* [EXERCISE AIM]: When you transcribe the entries below, keep the wording exact and omit the pictures.
(EXERCISE DATA)
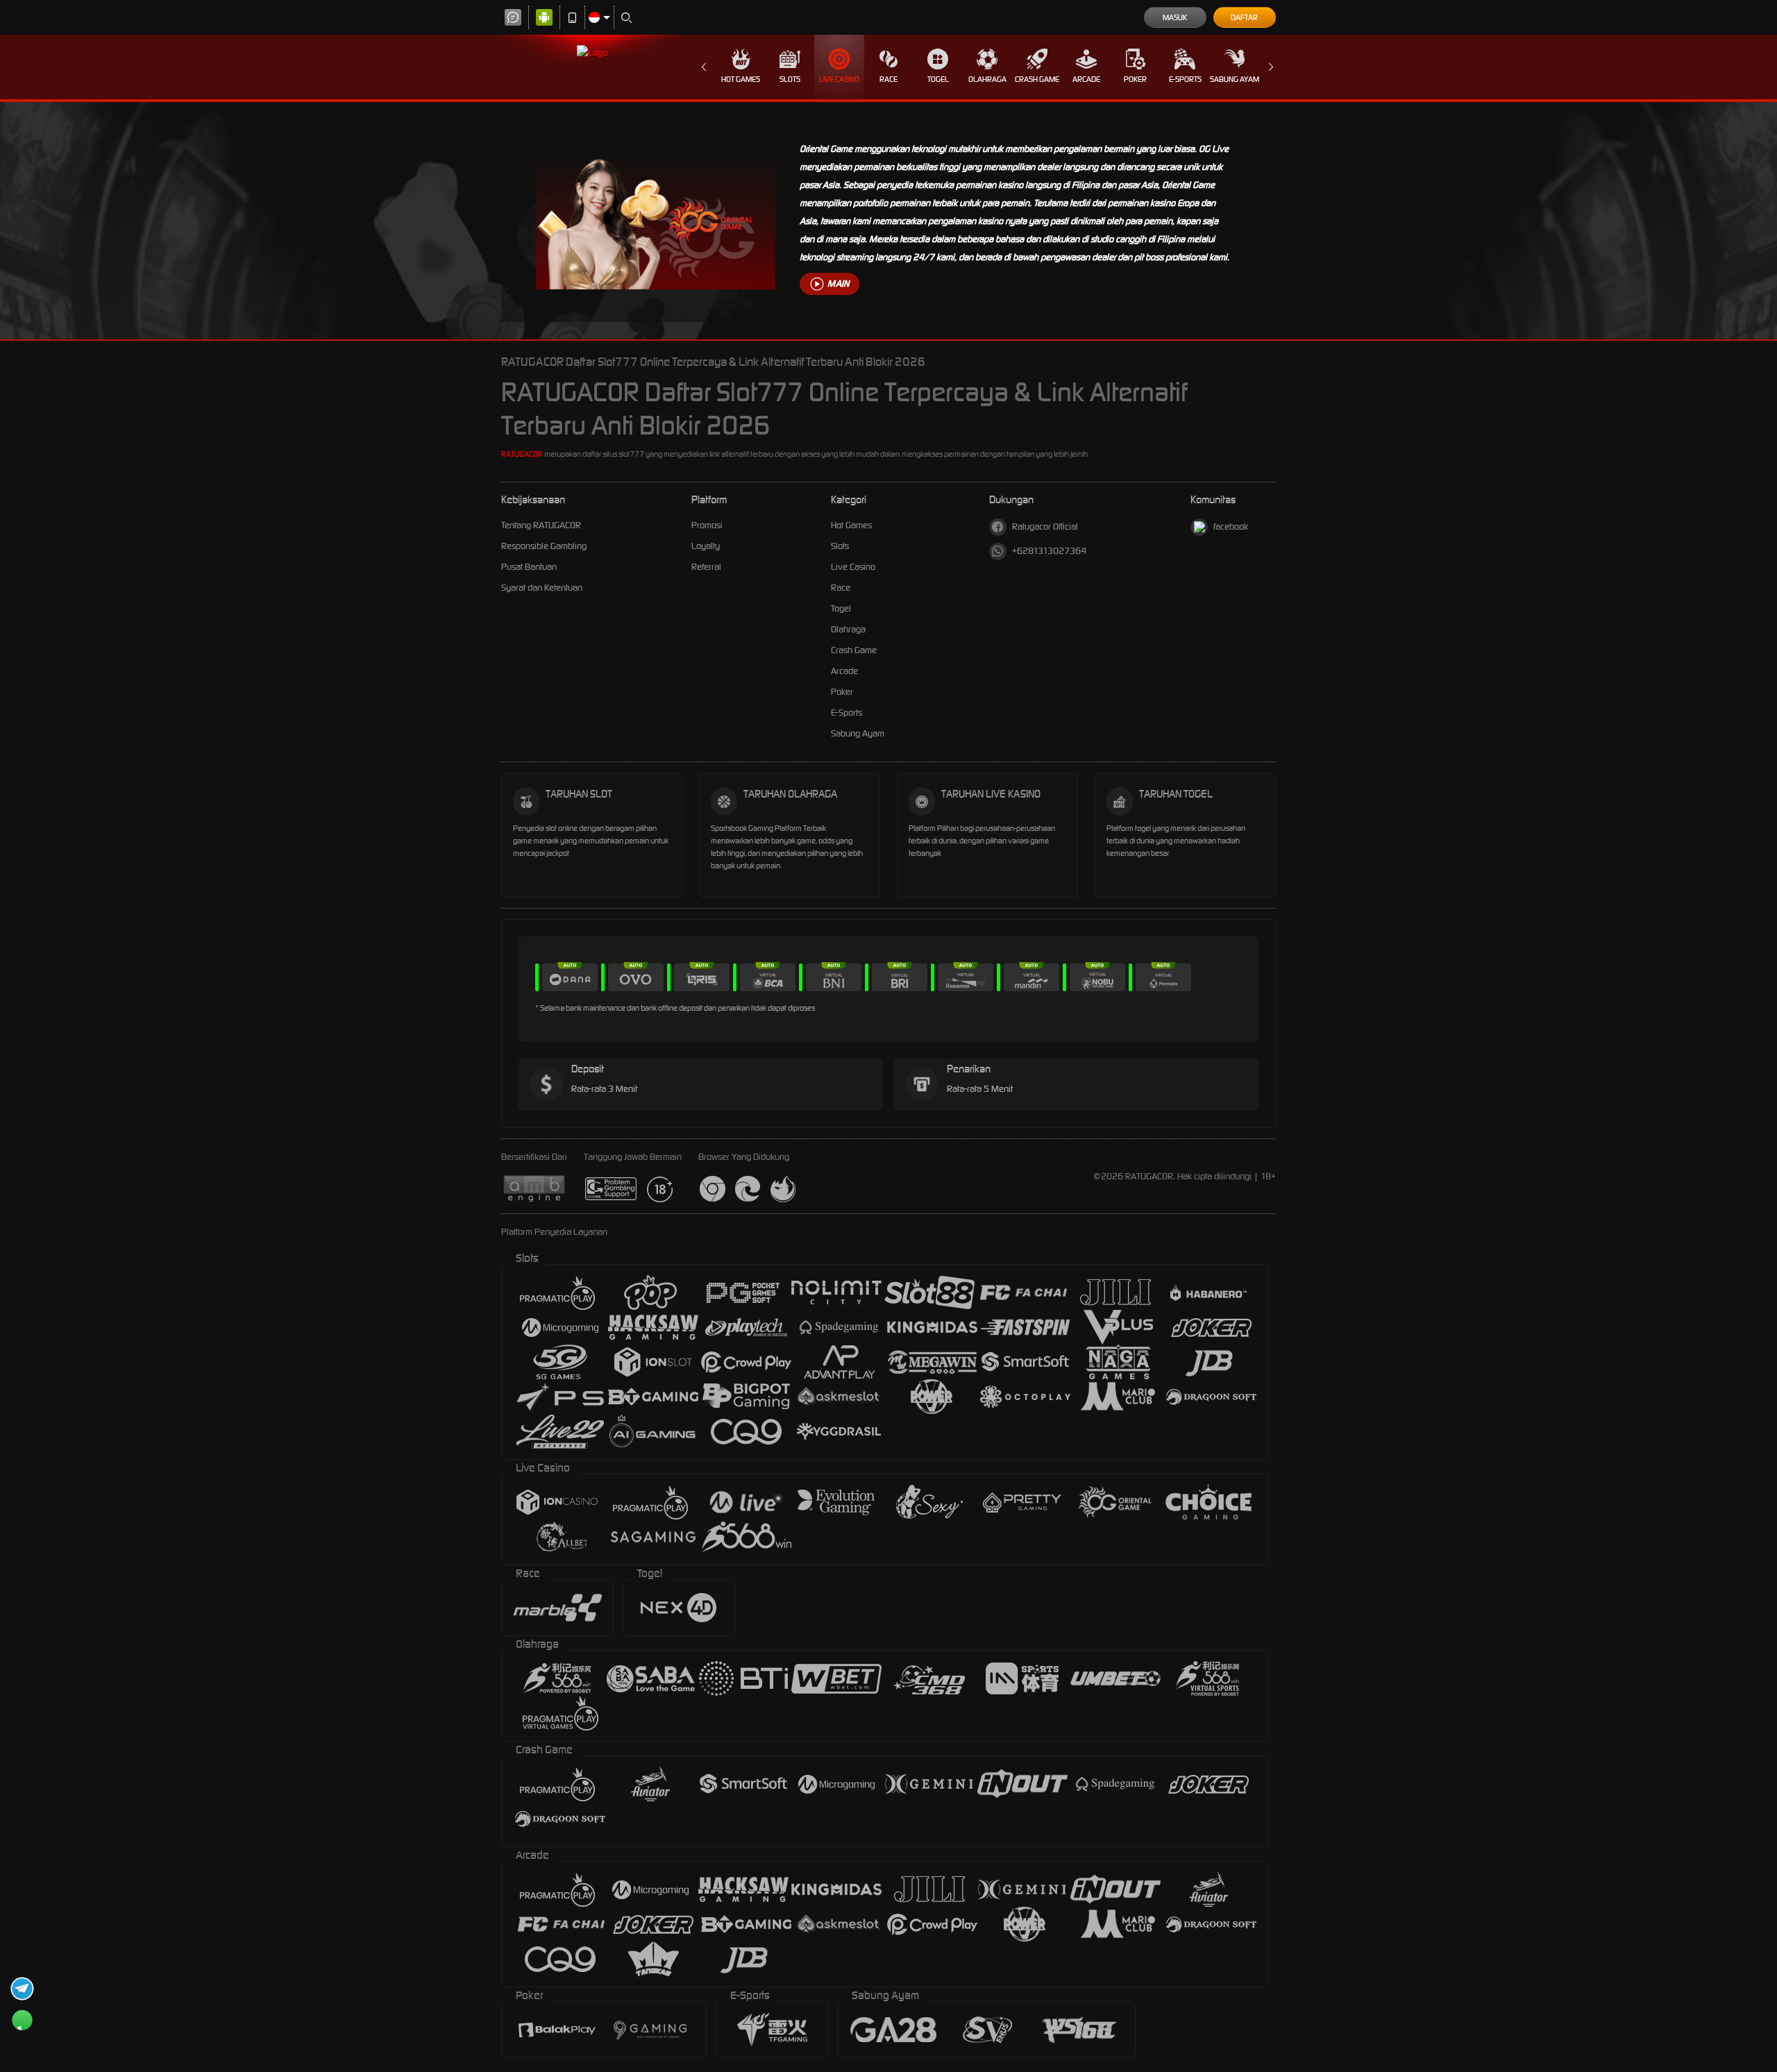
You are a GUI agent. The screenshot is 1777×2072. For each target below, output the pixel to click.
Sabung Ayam (1234, 79)
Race (888, 79)
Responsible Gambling (544, 546)
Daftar (1244, 17)
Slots (790, 79)
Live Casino (839, 79)
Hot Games (740, 79)
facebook (1230, 526)
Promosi (707, 525)
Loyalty (705, 546)
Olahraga (987, 79)
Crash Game (1037, 79)
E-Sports (1185, 79)
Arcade (1086, 79)
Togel (938, 79)
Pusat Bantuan (529, 567)
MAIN (838, 283)
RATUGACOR (522, 454)
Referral (706, 567)
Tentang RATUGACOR (541, 525)
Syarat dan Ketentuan (541, 587)
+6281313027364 (1049, 551)
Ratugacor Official (1045, 526)
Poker (1135, 79)
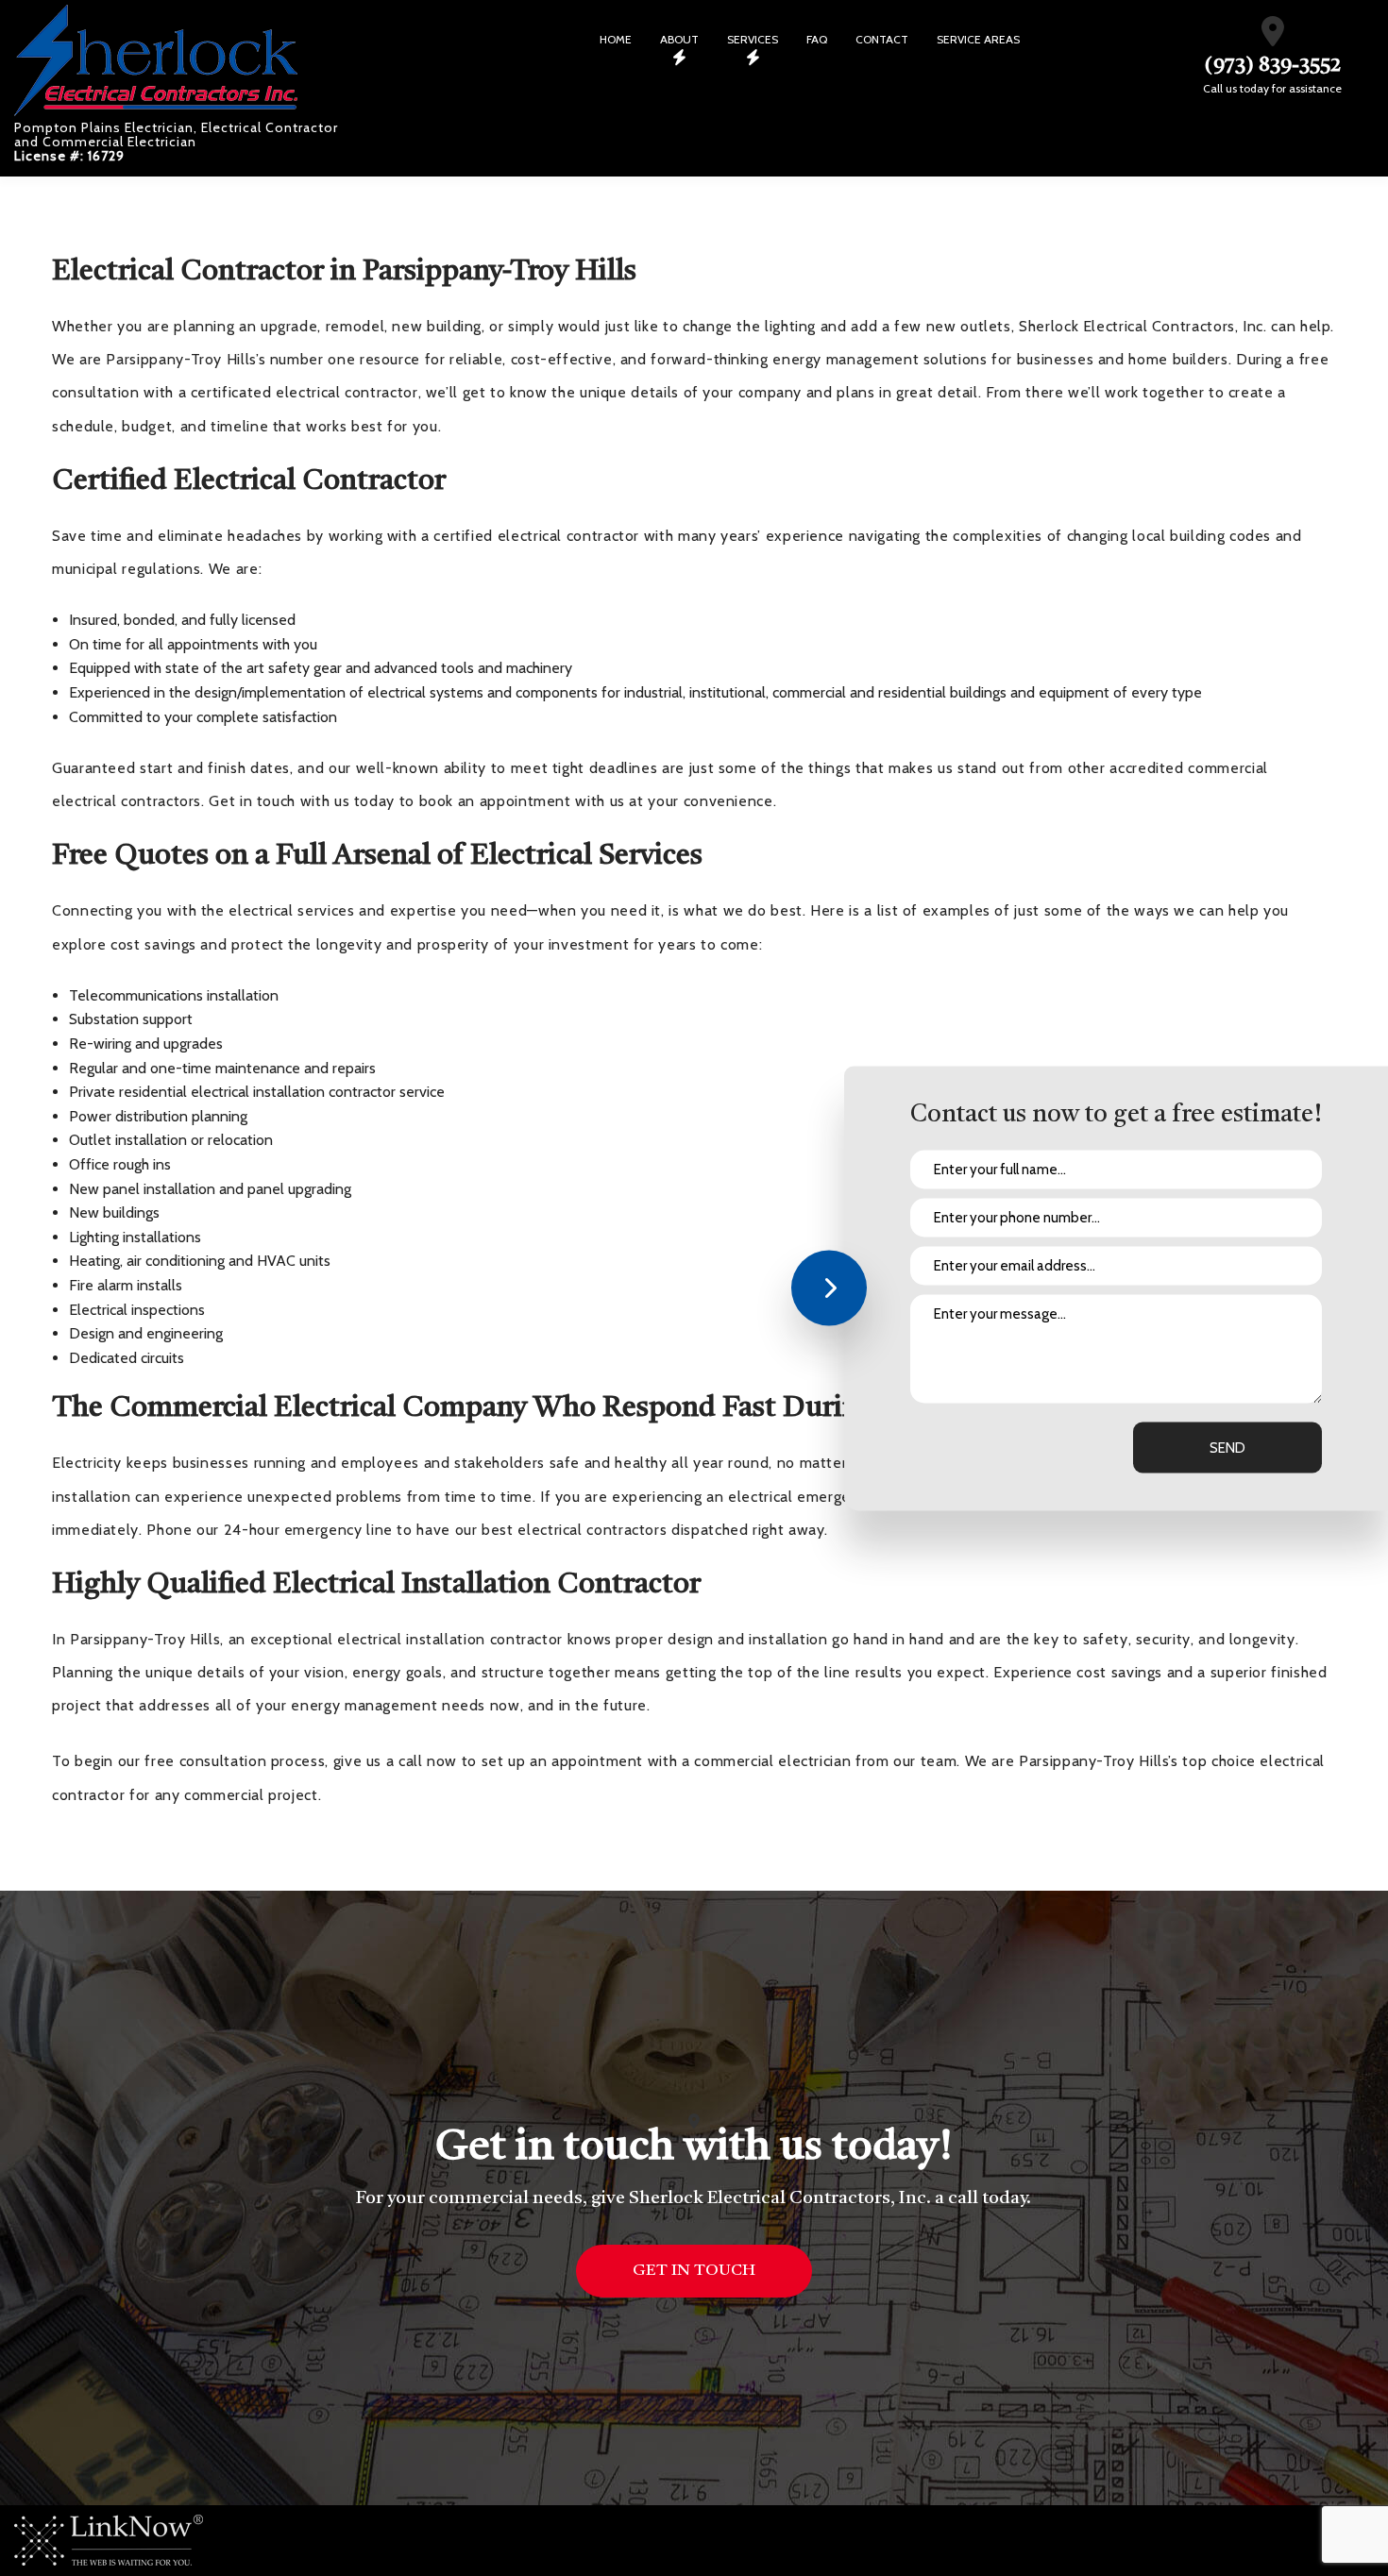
(End EXERCISE DATA)
* [ANSWER SPACE]:
You are a GUI agent. The screenshot is 1777×2072. For each target below, output the pixel to click.
Sabung Ayam (1234, 79)
Race (888, 79)
Responsible Gambling (544, 546)
Daftar (1244, 17)
Slots (790, 79)
Live Casino (839, 79)
Hot Games (740, 79)
facebook (1230, 526)
Promosi (707, 525)
Loyalty (705, 546)
Olahraga (987, 79)
Crash Game (1037, 79)
E-Sports (1185, 79)
Arcade (1086, 79)
Togel (938, 79)
Pusat Bantuan (529, 567)
MAIN (838, 283)
RATUGACOR (522, 454)
Referral (706, 567)
Tentang RATUGACOR (541, 525)
Syarat dan Ketentuan (541, 587)
+6281313027364 (1049, 551)
Ratugacor Official (1045, 526)
Poker (1135, 79)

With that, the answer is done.